ボトルネックフリー統合マルチモーダルモデルのための表現フォーシング

要旨

統合マルチモーダルモデル（UMM）は、単一のモデルで知覚と生成を扱うことを目指している。しかし、既存のUMMは依然として画像生成に凍結され別途事前学習されたVAEに依存しており、構造的なボトルネックを課している。それを単純に除去すると品質のギャップが生じる。なぜなら、モデルが生のピクセルから高レベルの構造と低レベルの詳細の両方を学習しなければならないからである。本論文では、表現予測をモデルのネイティブな機能とすることでこのギャップを埋める手法である表現強制（RF）を提案する。具体的には、RFはデコーダに、ピクセルの前に中間トークンとして視覚表現を自己回帰的に予測させる。これらのトークンはその後コンテキスト内に留まり、同じバックボーン内でのピクセル拡散を導く。知覚出力からの表現を生成目標に変換することにより、RFは外部の生成的潜在空間を必要としなくなる。RFは理解と生成の両方に利益をもたらすことがわかる。画像生成において、RFを備えた我々のピクセル空間モデルは、最先端のVAEベースの統合モデルに匹敵する。画像理解において、ピクセル空間RFは一般的にVAEベースの変種よりも優れている。これらの結果は、エンドツーエンドでボトルネックのないUMMに向けた効果的な一歩を提供する。

English

Unified multimodal models (UMMs) aim to handle perception and generation in a single model. Yet existing UMMs still rely on a frozen, separately pretrained VAE for image generation, imposing a structural bottleneck. Naively removing it introduces a quality gap, as the model must learn both high-level structure and low-level details from raw pixels. In this paper, we propose Representation Forcing (RF), a technique that closes this gap by making representation prediction a native capability of the model.
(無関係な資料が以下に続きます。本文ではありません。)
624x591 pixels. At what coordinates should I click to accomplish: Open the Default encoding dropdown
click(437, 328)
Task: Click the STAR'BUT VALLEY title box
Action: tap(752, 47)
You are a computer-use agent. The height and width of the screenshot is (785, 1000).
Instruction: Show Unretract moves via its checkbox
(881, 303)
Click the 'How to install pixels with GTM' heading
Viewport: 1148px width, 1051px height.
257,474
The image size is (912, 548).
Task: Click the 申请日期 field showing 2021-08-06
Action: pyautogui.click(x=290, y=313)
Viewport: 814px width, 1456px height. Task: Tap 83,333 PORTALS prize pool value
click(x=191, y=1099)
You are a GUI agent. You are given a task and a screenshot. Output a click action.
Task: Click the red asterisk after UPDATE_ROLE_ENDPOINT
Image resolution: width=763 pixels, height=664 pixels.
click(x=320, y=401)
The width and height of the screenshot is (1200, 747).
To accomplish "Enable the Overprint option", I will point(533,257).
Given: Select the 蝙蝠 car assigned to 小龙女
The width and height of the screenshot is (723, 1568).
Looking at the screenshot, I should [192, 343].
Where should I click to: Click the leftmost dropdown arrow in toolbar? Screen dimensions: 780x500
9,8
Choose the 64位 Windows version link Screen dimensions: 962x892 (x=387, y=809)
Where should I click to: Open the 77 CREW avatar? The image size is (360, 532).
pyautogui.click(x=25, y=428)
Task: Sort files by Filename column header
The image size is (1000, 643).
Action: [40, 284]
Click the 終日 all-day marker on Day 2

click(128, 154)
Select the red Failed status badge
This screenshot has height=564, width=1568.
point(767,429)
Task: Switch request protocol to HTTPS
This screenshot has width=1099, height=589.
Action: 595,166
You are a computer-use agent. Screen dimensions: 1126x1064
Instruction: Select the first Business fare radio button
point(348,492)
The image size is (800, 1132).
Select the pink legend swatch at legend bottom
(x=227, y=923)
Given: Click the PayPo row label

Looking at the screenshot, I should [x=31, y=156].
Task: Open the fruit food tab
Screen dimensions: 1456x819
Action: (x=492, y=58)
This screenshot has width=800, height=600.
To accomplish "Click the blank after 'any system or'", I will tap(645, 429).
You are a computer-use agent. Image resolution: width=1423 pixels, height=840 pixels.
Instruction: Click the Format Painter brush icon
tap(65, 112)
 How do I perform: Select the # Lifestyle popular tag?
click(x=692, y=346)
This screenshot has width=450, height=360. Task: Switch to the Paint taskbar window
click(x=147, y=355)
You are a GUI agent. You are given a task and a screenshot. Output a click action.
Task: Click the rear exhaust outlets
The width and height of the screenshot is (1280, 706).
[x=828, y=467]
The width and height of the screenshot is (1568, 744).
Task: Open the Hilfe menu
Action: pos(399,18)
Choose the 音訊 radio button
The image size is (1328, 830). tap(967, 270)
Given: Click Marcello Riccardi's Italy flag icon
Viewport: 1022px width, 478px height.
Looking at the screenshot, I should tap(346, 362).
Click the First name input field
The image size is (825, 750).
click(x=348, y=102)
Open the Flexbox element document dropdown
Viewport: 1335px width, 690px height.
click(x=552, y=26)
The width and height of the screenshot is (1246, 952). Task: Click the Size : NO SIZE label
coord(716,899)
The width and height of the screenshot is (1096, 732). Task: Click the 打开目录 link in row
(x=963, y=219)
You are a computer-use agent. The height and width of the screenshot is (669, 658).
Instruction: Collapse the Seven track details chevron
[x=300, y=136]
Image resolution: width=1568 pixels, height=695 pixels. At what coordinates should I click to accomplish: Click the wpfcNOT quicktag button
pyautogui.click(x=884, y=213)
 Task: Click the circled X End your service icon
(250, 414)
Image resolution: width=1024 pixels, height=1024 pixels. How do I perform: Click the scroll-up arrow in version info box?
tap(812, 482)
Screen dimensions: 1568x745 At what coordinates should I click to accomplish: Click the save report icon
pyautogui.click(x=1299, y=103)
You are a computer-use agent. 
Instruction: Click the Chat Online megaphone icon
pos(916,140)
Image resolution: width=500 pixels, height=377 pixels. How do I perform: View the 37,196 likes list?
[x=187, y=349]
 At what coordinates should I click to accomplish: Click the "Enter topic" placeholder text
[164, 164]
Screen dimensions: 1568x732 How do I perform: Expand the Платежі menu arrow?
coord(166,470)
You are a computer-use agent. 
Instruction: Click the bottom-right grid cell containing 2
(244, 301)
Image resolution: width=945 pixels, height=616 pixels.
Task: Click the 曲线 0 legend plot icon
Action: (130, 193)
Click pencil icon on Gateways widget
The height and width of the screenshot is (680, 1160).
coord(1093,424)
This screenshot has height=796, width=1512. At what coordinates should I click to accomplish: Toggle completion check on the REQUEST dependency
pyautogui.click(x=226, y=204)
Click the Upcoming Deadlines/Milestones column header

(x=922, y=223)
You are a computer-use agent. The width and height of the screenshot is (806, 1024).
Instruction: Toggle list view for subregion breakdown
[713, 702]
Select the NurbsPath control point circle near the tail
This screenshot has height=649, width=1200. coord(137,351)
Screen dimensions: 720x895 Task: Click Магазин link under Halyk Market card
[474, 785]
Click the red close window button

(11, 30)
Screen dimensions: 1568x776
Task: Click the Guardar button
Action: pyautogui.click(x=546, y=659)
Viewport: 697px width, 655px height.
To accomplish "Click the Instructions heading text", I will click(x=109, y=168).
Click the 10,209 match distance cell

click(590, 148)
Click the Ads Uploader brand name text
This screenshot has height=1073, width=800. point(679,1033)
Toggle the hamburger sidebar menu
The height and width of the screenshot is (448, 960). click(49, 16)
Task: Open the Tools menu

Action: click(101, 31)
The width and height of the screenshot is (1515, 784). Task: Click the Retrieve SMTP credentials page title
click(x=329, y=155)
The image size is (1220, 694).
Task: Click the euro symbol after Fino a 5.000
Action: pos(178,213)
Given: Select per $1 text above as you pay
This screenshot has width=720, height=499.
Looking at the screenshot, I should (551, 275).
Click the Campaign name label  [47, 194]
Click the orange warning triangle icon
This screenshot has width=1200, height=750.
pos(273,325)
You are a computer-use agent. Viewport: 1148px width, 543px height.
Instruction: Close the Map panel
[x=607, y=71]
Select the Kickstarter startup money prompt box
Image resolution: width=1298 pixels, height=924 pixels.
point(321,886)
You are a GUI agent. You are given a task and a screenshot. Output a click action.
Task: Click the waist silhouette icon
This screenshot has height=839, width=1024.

Concretely, RF forces the decoder to autoregressively predict visual representations as intermediate tokens before pixels; these tokens then stay in context to guide pixel diffusion within the same backbone. By turning representations from perception outputs into generation targets, RF eliminates the need for any external generative latent space. We find that RF benefits both understanding and generation. On image generation, our pixel-space model with RF matches state-of-the-art VAE-based unified models. On image understanding, pixel-space RF generally outperforms its VAE-based variant. Together, these results offer an effective step toward end-to-end, bottleneck-free UMMs.